Ask Dr. Amy [12/16/19]
We are wishing you all a calm and restful last weekend before the holidays are in full swing. We are busy wrapping gifts and making Kinder boxes in anticipation for our launch on 1/1/2020. But stealing a few moments now to share our answers from this week’s Ask Dr. Amy Instagram Questions.
1. Is it true that open mouth breathing is NEVER normal in babies and kids? A: Not true at all! In fact, kids are often mouth breathers (small nasal passages often get blocked, by amniotic fluid for babies, or congestion from viruses in toddlers). It’s not normal, however, to ONLY be able to breathe through the mouth. That might look like: turning blue or popping off with EVERY feed; having difficulty breathing (using extra muscles, straining to breathe); chronic congestion with face/sinus pain).
2. Can vomiting be caused by teething? 7 month old baby? A: Hmm...yes and no. Teething can cause a lot of drooling/saliva, increasing volume of spitting up (passive flow out of mouth), but it shouldn’t cause vomiting (with force, hits the wall instead of flows out passively). Teething can also cause a slight elevation in temperature but shouldn’t cause a true and sustained fever. So while it may feel like they’re vomiting because so much spitting up is happening, if there is true persistent vomiting and/or true fever, a virus is much more likely. P.S. It’s okay to give a dose of Tylenol for teething symptoms. If you are trying to give Tylenol or Ibuprofen and want to know the correct dose, consult Kinder’s weight based calculator. *If you are not sure whether your child should take these medications, always consult your pediatrician first.

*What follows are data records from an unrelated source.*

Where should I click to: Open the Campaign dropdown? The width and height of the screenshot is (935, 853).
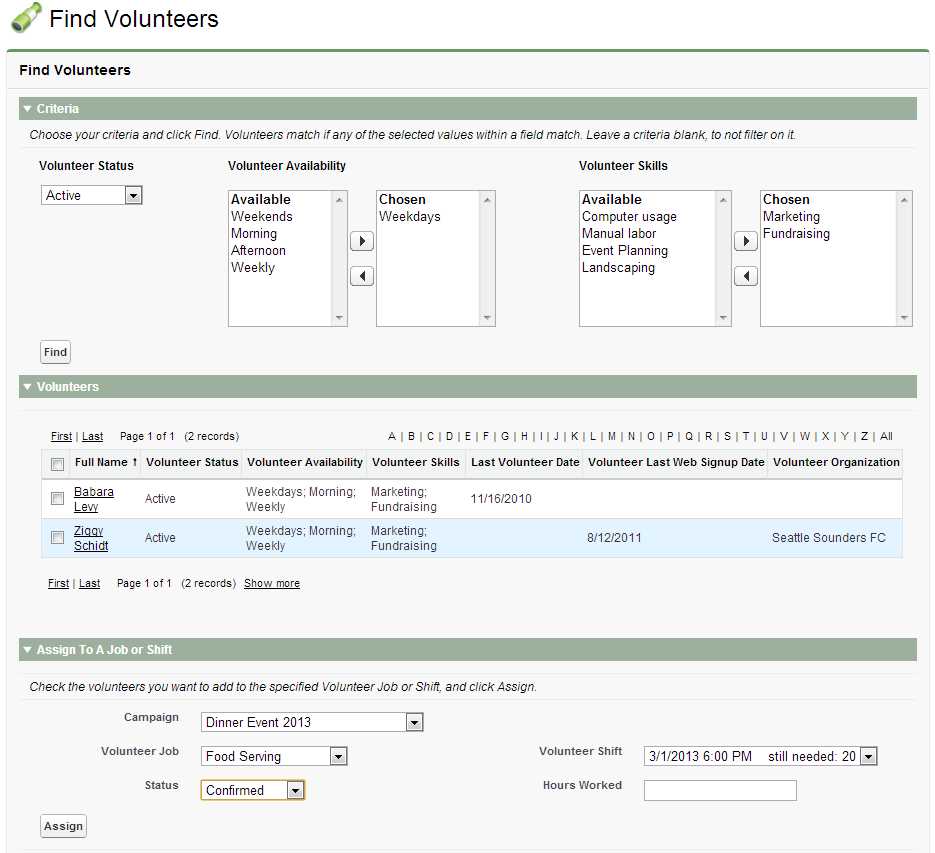click(x=313, y=722)
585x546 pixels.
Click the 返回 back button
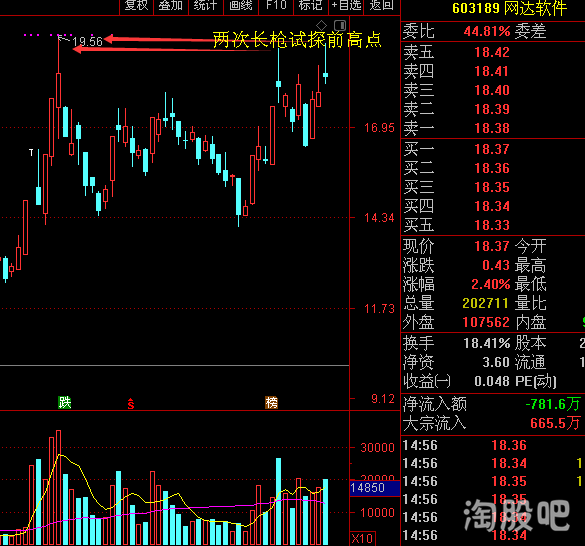pos(381,5)
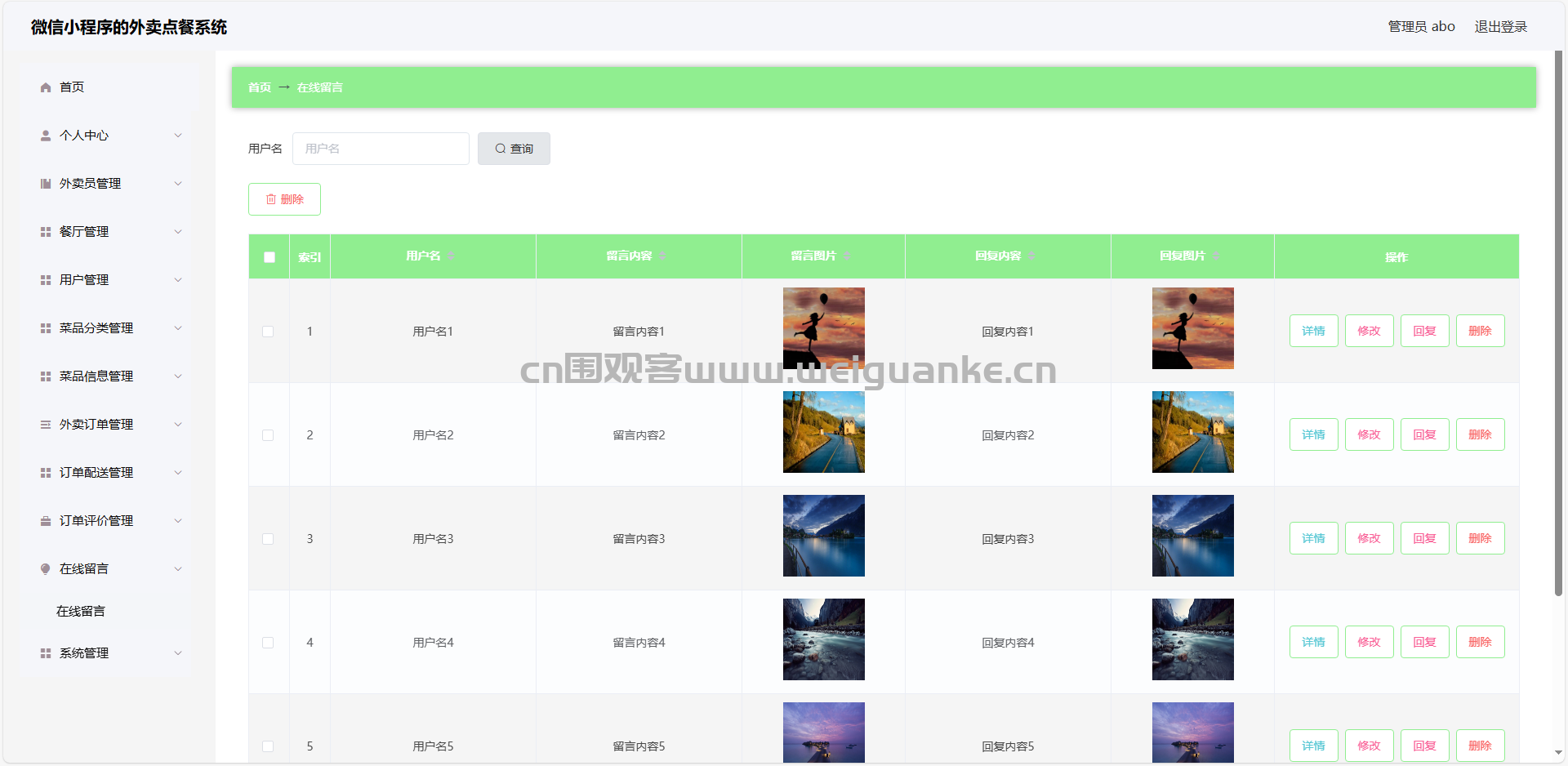Check the checkbox for row 1
Image resolution: width=1568 pixels, height=766 pixels.
coord(268,332)
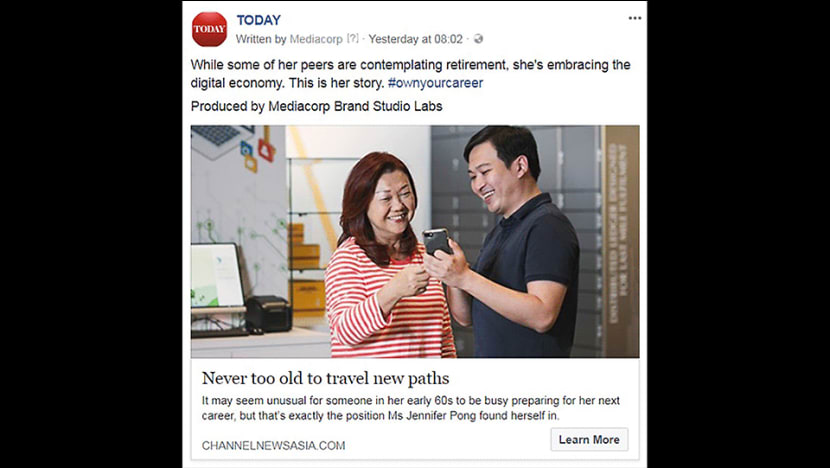Viewport: 830px width, 468px height.
Task: Click the computer monitor shown in the photo
Action: click(217, 276)
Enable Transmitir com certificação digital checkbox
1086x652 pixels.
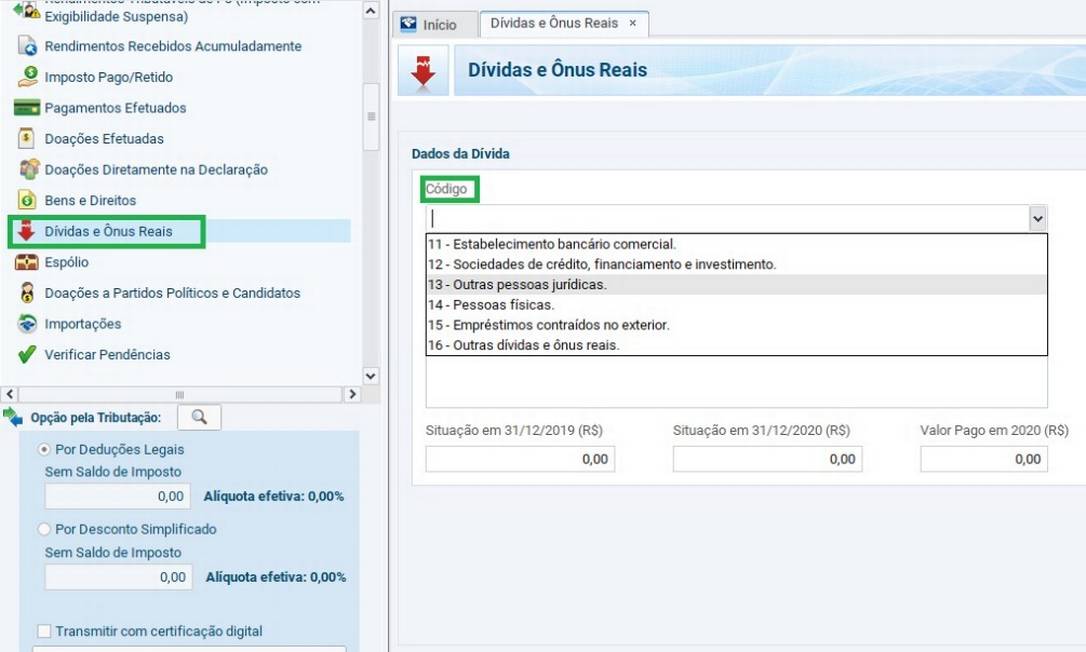coord(44,631)
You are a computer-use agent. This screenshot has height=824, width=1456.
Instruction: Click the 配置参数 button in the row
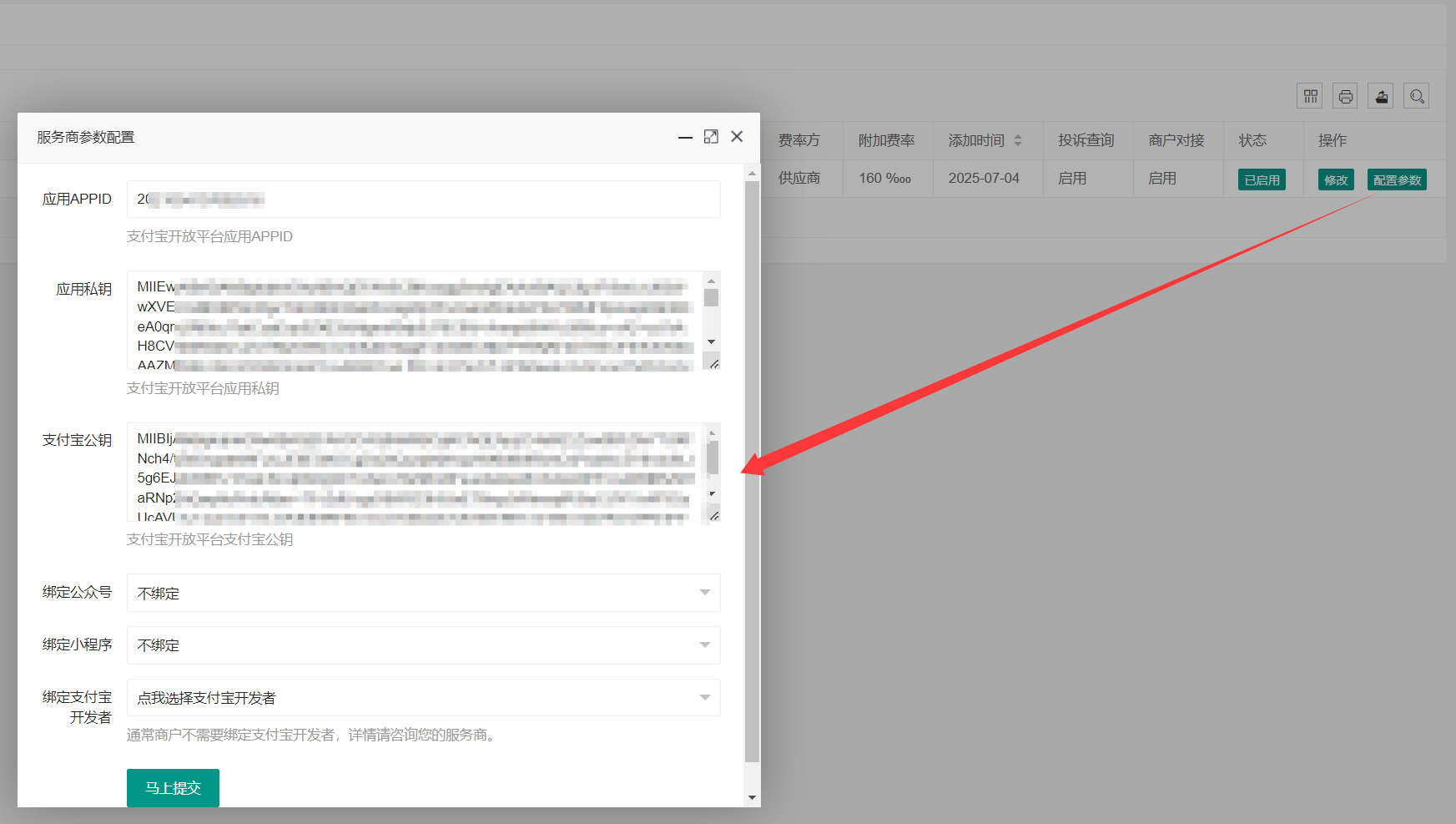(x=1397, y=179)
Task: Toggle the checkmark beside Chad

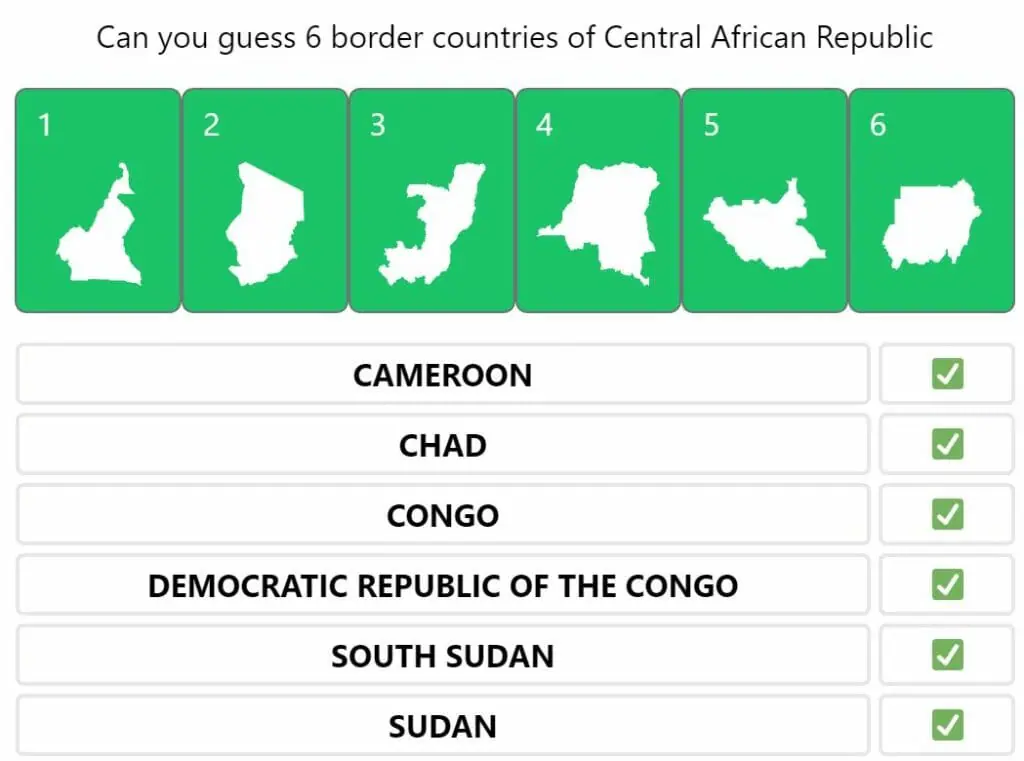Action: tap(947, 444)
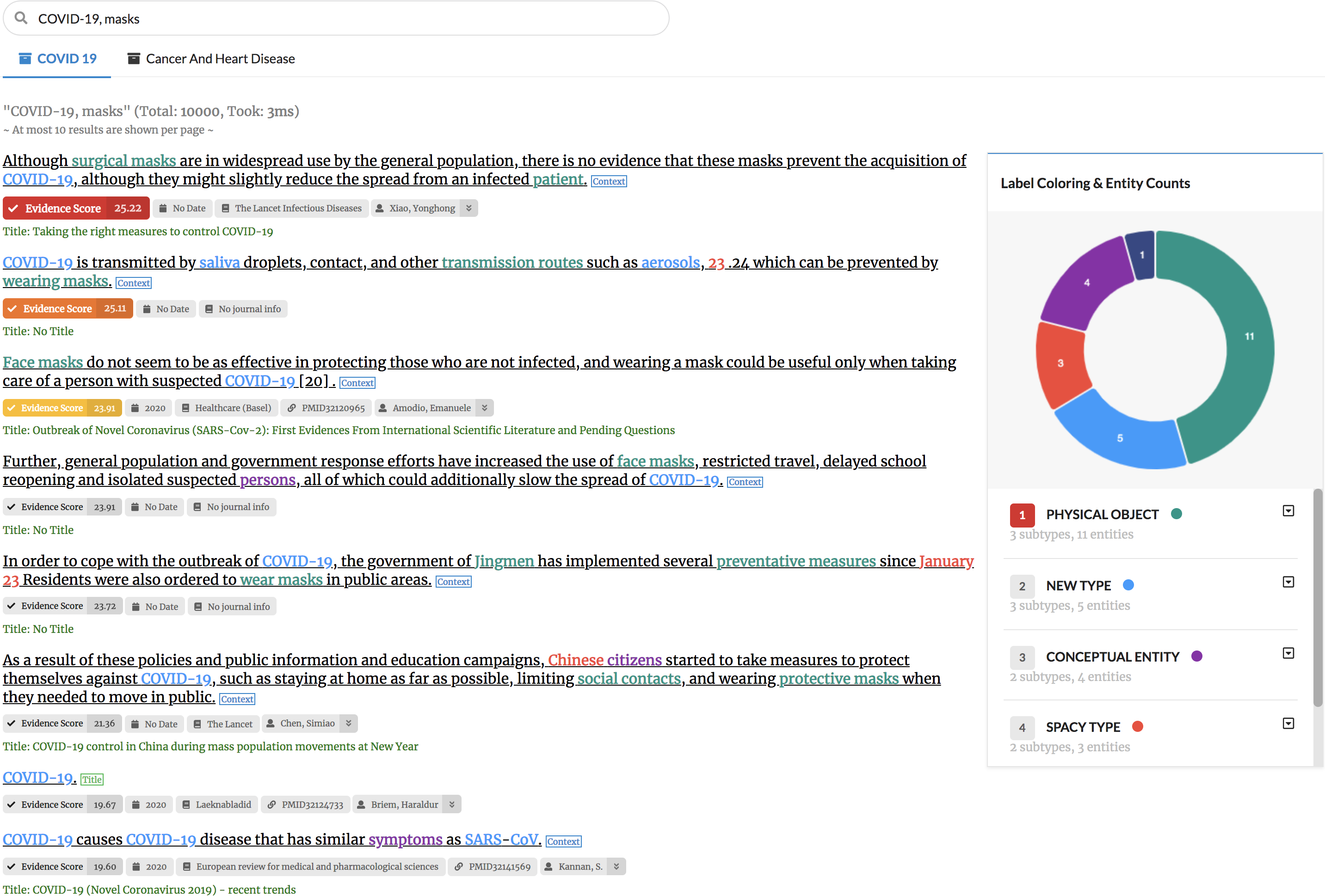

3. How much water does a 9 month old need while eating 3x/day? Still breastfeeding 4x/day A: Water needs vary a lot based on activity level, temperature, metabolism, other intake, etc. So rather than aiming for a specific quantity of water, I like to use a more all-inclusive metric: urine! They should make urine at least 4-5 times a day, and the color should be clear to slightly yellow, never dark. *Take note if a kid is suddenly drinking/eating/peeing a lot more than usual, and is losing weight.
4. 12 weeks old (8 adjusted) and still not regularly lifting head. Concerning? A: My first question would be: how much tummy time is she/he doing? The #1 reason for slow head control is not enough practice. Yes, put them on the back to sleep, but while you are both awake and you are watching, have them work out with tummy time! They might not like it especially in the beginning, just like we resist working out at the gym! If you are doing tummy time and still not getting better head control, please ask your pediatrician. One objective standard is we want the head to come straight off the table when baby is pulled up by the arms by 4 months.
5. I just started my 2nd trimester and my future pediatrician said to make a prenatal appointment in the 3rd trimester. When should I go in and what should I ask for? A: I feel so strongly about this topic that I wrote a whole blog entry to answer. The gist is I think you can’t start too early to start developing a long term game plan together!